PROBLEM TO SOLVE: Below is a set of records; restate each one word for word.

DATA SHOWN:
================================

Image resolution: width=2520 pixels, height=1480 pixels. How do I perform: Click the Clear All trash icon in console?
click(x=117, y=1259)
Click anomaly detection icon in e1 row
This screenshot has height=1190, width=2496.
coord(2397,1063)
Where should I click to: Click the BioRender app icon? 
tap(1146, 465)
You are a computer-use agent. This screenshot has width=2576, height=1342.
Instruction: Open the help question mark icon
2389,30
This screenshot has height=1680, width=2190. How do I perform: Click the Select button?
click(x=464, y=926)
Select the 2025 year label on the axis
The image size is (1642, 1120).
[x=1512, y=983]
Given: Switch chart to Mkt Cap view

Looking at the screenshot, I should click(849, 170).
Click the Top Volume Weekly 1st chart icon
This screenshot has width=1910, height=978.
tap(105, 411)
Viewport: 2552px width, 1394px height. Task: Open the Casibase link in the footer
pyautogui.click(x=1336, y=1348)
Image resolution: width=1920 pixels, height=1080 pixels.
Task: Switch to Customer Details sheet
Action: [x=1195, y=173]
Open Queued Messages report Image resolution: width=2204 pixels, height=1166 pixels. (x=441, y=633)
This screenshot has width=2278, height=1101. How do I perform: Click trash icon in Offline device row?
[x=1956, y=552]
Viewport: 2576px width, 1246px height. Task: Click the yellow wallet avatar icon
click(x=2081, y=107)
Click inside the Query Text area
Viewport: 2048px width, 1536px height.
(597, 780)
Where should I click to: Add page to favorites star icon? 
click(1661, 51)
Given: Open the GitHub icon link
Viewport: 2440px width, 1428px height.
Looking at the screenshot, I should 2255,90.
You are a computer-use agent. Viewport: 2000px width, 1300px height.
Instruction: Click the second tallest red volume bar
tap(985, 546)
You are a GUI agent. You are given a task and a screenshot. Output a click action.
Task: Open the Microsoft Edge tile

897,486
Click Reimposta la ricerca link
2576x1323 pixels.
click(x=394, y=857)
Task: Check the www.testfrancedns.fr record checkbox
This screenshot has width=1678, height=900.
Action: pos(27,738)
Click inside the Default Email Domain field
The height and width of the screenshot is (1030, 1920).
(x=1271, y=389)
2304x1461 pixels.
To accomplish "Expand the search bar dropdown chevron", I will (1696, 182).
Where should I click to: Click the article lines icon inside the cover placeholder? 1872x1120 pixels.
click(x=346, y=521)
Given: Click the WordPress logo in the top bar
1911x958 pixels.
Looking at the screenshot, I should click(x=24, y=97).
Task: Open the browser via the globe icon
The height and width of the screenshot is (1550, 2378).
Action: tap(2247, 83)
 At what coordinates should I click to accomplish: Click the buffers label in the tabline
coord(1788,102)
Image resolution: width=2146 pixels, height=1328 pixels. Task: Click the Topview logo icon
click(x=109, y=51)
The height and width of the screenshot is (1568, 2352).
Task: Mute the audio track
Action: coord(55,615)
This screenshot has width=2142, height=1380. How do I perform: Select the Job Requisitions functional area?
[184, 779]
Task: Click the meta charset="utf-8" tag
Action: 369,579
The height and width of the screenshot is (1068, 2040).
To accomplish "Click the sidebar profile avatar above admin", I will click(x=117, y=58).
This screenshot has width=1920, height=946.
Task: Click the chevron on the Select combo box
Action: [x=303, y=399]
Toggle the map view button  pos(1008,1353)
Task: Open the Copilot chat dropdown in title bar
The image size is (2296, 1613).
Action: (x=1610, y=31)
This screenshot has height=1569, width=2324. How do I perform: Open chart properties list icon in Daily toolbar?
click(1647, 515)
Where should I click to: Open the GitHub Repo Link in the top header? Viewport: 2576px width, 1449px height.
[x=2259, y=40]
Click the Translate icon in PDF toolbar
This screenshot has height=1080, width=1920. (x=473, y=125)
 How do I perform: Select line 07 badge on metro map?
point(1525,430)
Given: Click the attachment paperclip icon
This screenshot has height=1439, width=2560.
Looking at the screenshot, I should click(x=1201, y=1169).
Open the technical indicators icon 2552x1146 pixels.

================================

SOLUTION TO THIS EXERCISE:
Image resolution: width=2520 pixels, height=1480 pixels. How do I perform: Click the Clear All trash icon in console?
click(x=117, y=1259)
Click anomaly detection icon in e1 row
This screenshot has height=1190, width=2496.
coord(2397,1063)
Where should I click to: Click the BioRender app icon? 
tap(1146, 465)
You are a computer-use agent. This screenshot has width=2576, height=1342.
Instruction: Open the help question mark icon
2389,30
This screenshot has height=1680, width=2190. How do I perform: Click the Select button?
click(x=464, y=926)
Select the 2025 year label on the axis
The image size is (1642, 1120).
[x=1512, y=983]
Given: Switch chart to Mkt Cap view

Looking at the screenshot, I should click(849, 170).
Click the Top Volume Weekly 1st chart icon
This screenshot has width=1910, height=978.
tap(105, 411)
Viewport: 2552px width, 1394px height. Task: Open the Casibase link in the footer
pyautogui.click(x=1336, y=1348)
Image resolution: width=1920 pixels, height=1080 pixels.
Task: Switch to Customer Details sheet
Action: [x=1195, y=173]
Open Queued Messages report Image resolution: width=2204 pixels, height=1166 pixels. (x=441, y=633)
This screenshot has width=2278, height=1101. How do I perform: Click trash icon in Offline device row?
[x=1956, y=552]
Viewport: 2576px width, 1246px height. Task: Click the yellow wallet avatar icon
click(x=2081, y=107)
Click inside the Query Text area
Viewport: 2048px width, 1536px height.
(597, 780)
Where should I click to: Add page to favorites star icon? 
click(1661, 51)
Given: Open the GitHub icon link
Viewport: 2440px width, 1428px height.
Looking at the screenshot, I should 2255,90.
You are a computer-use agent. Viewport: 2000px width, 1300px height.
Instruction: Click the second tallest red volume bar
tap(985, 546)
You are a GUI agent. You are given a task and a screenshot. Output a click action.
Task: Open the Microsoft Edge tile

897,486
Click Reimposta la ricerca link
2576x1323 pixels.
click(x=394, y=857)
Task: Check the www.testfrancedns.fr record checkbox
This screenshot has width=1678, height=900.
Action: pos(27,738)
Click inside the Default Email Domain field
The height and width of the screenshot is (1030, 1920).
(x=1271, y=389)
2304x1461 pixels.
To accomplish "Expand the search bar dropdown chevron", I will (1696, 182).
Where should I click to: Click the article lines icon inside the cover placeholder? 1872x1120 pixels.
click(x=346, y=521)
Given: Click the WordPress logo in the top bar
1911x958 pixels.
Looking at the screenshot, I should click(x=24, y=97).
Task: Open the browser via the globe icon
The height and width of the screenshot is (1550, 2378).
Action: tap(2247, 83)
 At what coordinates should I click to accomplish: Click the buffers label in the tabline
coord(1788,102)
Image resolution: width=2146 pixels, height=1328 pixels. Task: Click the Topview logo icon
click(x=109, y=51)
The height and width of the screenshot is (1568, 2352).
Task: Mute the audio track
Action: coord(55,615)
This screenshot has width=2142, height=1380. How do I perform: Select the Job Requisitions functional area?
[184, 779]
Task: Click the meta charset="utf-8" tag
Action: 369,579
The height and width of the screenshot is (1068, 2040).
To accomplish "Click the sidebar profile avatar above admin", I will click(x=117, y=58).
This screenshot has width=1920, height=946.
Task: Click the chevron on the Select combo box
Action: [x=303, y=399]
Toggle the map view button  pos(1008,1353)
Task: Open the Copilot chat dropdown in title bar
The image size is (2296, 1613).
Action: (x=1610, y=31)
This screenshot has height=1569, width=2324. How do I perform: Open chart properties list icon in Daily toolbar?
click(1647, 515)
Where should I click to: Open the GitHub Repo Link in the top header? Viewport: 2576px width, 1449px height.
[x=2259, y=40]
Click the Translate icon in PDF toolbar
This screenshot has height=1080, width=1920. (x=473, y=125)
 How do I perform: Select line 07 badge on metro map?
point(1525,430)
Given: Click the attachment paperclip icon
This screenshot has height=1439, width=2560.
Looking at the screenshot, I should click(x=1201, y=1169).
Open the technical indicators icon 2552x1146 pixels.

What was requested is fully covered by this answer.